Он был в шоке — я четко это видела. У него был такой вид, словно он пропустил удар ниже пояса. Он был уверен, что своим ответом сразит меня наповал и я задрожу при упоминании страшного вора в законе, и начну скулить и плакать тихо, и забиваться под стол. А вышло так, что в нокауте оказался он. И я удивилась, когда, собираясь встать, почувствовала на своей ладони его руку, прижавшую мои пальцы к столу.

— Юля, ради бога, да послушайте же вы меня! — Я попыталась высвободиться аккуратно, но он достаточно крепко меня прижал, делая мне немного больно. — Ну почему вы такая наивная? Да выбросьте вы свою статью — ради своего же блага. Слетайте за границу, отдохните, вы заслужили, — а вернетесь, другую статью напишете, еще интересней, вы же талантливая журналистка. Зачем же так рисковать — ради гонорара? Так у вас отпуск будет оплаченный, по высшему классу — и командировочные вам выдадим, есть такая возможность. Допустим, заплатят вам даже пятьсот долларов за статью — а тут вы отдохнете на две-три тысячи. А если дело не в деньгах, то в чем тогда? Вы молодая красивая женщина — неужели вам статья дороже вашего спокойствия, вашей собственной жизни?

Я уже слышала эту фразу — от других людей, тоже предупреждавших меня об опасности, только опасность эта исходила от них. И может, потому я вдруг протрезвела сразу — сказав себе четко и холодно, что он переживает вовсе не за меня, а за себя. И за свой карман.

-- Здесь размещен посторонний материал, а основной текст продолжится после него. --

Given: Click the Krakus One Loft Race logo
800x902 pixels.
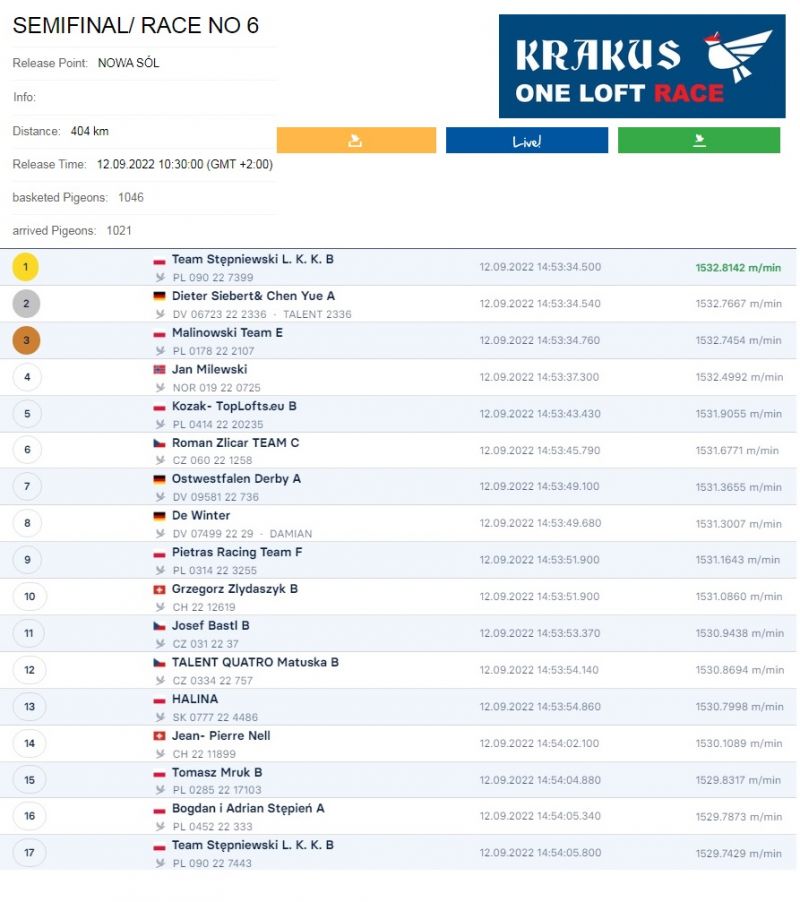Looking at the screenshot, I should click(641, 66).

Мне надо было сообразить это раньше — когда я отметила, что он дорого одет и у него дорогие часы. И что его спутник — одетый куда дороже — явно не имеет никакого отношения к ФСБ. Мне надо было раньше сообразить, что не случайно он вышел на меня именно сейчас, накануне появления статьи. И не случайно так сразу уцепился за материал об Улитине — хотя я много чего писала такого, за что со мной можно было бы свести счеты, — и не случайно единственным путем к спасению называл отказ от печатания материала. А я не доперла — и хорошо, что он произнес фразу, которая помогла мне допереть хотя бы сейчас.

Я была абсолютно права — моей скромной персоне совершенно ничто не угрожало. Я со всеми достигла компромисса, никому не надо было меня убивать.

Так что все это было придумано — и надо сказать, очень хитро придумано — специально ради того, чтобы мой материал не появился на страницах газеты.

Настолько хитро, что я слушала весь этот бред и принимала его за чистую монету.

Все, включая предложение отправить меня за границу и оплатить мое трехнедельное пребывание там — бредовее которого нельзя было придумать.

А я даже не задумалась, зачем организации, которая платит своим сотрудникам копеечную зарплату — из-за чего некоторые из них, как господин Куделин, к примеру, промышляют на стороне, — выкладывать две-три тысячи долларов ради того, чтобы отправить за свой счет за границу какую-то журналистку. Чья судьба этой самой организации абсолютно безразлична.

Я усмехнулась собственной глупости. И глупости тех, кто вложил это предложение в куделинскую голову. Понятно, что они рассчитывали, что я настолько испугаюсь, что мне будет не до размышлений, — а если и нет, с удовольствием обменяю материал на три недели халявного отдыха и пачку долларов на мелкие и, может быть, даже крупные расходы. Откуда им знать, что за то, чтобы не публиковать этот материал, я теоретически могла получить минимум тысяч пятнадцать. Десять с «Нефтабанка», наверное, давшего бы и больше, если бы я попросила, — и тысяч пять с Уральцева, бандиты свои деньги считают. Это была чистая теория — хотя бы потому, что я не взяла бы деньги, а если бы согласилась их взять, вопрос, дали бы их мне или нет и чем бы для меня это кончилось.